The Dark Ages, a period in European history following the collapse of the Roman Empire notably devoid of history, dark not so much for the grim events that filled it but more for our simple lack of knowledge as to what occurred during that time. So who’s to say a mobile empire mounted on the backs of dinosaurs didn’t rend and plunder the borderless nations of Europe aiming to conquer an ancient lost city of great and wondrous power?
Seven Against the Dark collects the first seven issues of the series (get it? number symbolism, you’ll be getting a lot of it here) which, together, form the Demon Knights’ origin story. Seven strangers find themselves coincidentally gathered in the small village of Little Spring, an insignificant township at the foot of Alba Sarum, the aforementioned lost city. They are: Jason Blood, Merlin’s apprentice, survivor of the fall of Camelot, and host to the Demon Etrigan; Madame Xanadu, sorceress and Jason Blood’s lover; Sir Ystin the Shining Knight (Grant Morrison’s Seven Soldiers of Victory reinvention of the classic Golden Age character), a fellow survivor of Camelot born of ancient Celtic stock and the last surviving knight of King Arthur’s court; Vandal Savage, a younger, more boisterous version of the infamous DC villain; and original characters the Horsewoman, an archer never seen unmounted from her namesake horse; Al Jabr, a Middle Eastern inventor, mathematician, and expert in all things scientific (as far as the ancient world knows it); and lastly, Exoristos, a hulking warrioress from a land ancient and long forgotten even for the Dark Ages. Meanwhile, the Horde of the Questing Queen marches on Little Spring with Alba Sarum in its sights and our motley band of seven must come together to protect the tiny village from certain demise.
Not unlike Frankenstein Agent of S.H.A.D.E. and Suicide Squad, Demon Knights is pure fun, especially for any fan of sword and sorcery.
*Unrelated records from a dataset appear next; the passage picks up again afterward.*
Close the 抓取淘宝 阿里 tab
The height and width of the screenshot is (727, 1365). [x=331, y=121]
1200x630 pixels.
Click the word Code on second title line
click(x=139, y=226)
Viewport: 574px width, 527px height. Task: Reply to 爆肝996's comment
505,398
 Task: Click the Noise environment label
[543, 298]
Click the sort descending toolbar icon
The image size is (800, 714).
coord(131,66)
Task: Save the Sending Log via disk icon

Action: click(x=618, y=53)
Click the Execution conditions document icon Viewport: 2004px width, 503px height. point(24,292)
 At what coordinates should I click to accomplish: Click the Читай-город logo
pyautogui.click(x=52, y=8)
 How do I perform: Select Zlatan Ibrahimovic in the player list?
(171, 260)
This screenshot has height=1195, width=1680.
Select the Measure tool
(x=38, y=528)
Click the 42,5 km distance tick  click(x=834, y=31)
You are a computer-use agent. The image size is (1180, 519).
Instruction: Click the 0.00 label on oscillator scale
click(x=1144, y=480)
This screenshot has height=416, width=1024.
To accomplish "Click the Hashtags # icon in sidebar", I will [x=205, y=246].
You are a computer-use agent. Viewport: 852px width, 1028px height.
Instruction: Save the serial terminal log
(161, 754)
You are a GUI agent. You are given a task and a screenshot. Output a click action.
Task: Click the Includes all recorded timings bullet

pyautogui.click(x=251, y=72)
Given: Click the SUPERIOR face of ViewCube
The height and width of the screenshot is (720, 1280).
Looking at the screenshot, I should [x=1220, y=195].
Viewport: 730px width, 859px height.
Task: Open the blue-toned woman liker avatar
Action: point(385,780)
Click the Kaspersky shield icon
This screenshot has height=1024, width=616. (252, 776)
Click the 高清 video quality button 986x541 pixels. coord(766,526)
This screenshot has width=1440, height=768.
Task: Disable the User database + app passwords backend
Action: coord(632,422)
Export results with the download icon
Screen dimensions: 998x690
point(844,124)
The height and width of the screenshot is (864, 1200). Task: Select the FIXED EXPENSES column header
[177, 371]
High adventure and thrills outweigh the cerebral but the book isn’t without substance to complement its style. While our seven protagonists are certainly heroes in our eyes with their good intentions and strong virtues (Savage and the Demon excepted), the reader will be left wondering whether their actions were ever truly heroic — several lingering images and a bit of ironic dialogue serve to punch that point home. After all, this is the Dark Ages, not the Golden Age, and a bloodless victory is more a fantasy than any dragon or fairy queen.
Paul Cornell finds a comfortable middle ground between the often overwrought high English of certain fantasy epics and the vulgarities of modern English, giving characters diction appropriately arcane for the time without lapsing into the dissociatively elaborate. Similarly, each individual character gets enough time to form distinct personalities without any one of them dominating the book or any one of them left one dimensional and unrefined by book’s end. Nevertheless, Vandal Savage manages to steal the show on occasion with his delightful brand of barbarism as his deceptive brand of civility collides with his underlying maleficent nature. The Demon Etrigan walks away with more than his fair share of memorable moments and along with Exoristos, as the two bruisers of the group, produce the most moments of badass throughout the book.
If forced to nitpick, the only thing I’d hold against this book is the artwork which, while enormously vibrant, colorful, and action packed, often feels claustrophobic. Think on Lord of the Rings and the fantastical visuals throughout those films, many of them will no doubt be the amazing landscape shots of New Zealand. Everything feels grand and vast whereas the scenery in Demon Knights feels tightly packed despite the lack of limitations on visuals afforded a comic book over a live action film. Even wide shots used to take in such grandiose sights as an outsized Apatosaurus with a palace straddling its back seem smaller than they ought to be because the closeness of the frame fails to adequately convey scale. While this style does succeed in making action scenes more intimate and thrilling, it fails to convey the kind of majesty you expect from a fantasy world.
Nevertheless, the artwork excels in every other aspect and the book as a whole emerges as one of the New 52’s standout creations, vastly superior to many reboot creations for no better reason than that it actually feels like something new. I harbor no delusions about my limited readership but please, anyone who happens to read this, seek out this book. It needs all the support it can get to lead a long and prosperous run.